Try it:
Your answer should be the exact lines of the records, starting with the one containing "politique de cookies (227, 781)" and running to the end.

----- Supplied entries

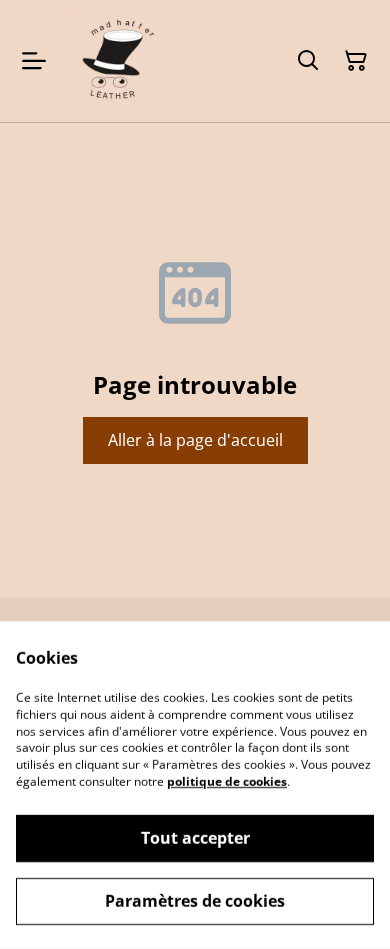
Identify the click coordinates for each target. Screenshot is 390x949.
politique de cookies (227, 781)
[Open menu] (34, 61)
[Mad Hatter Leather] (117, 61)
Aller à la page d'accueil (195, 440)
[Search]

----------

Task solution:
politique de cookies (227, 781)
[Open menu] (34, 61)
[Mad Hatter Leather] (117, 61)
Aller à la page d'accueil (195, 440)
[Search]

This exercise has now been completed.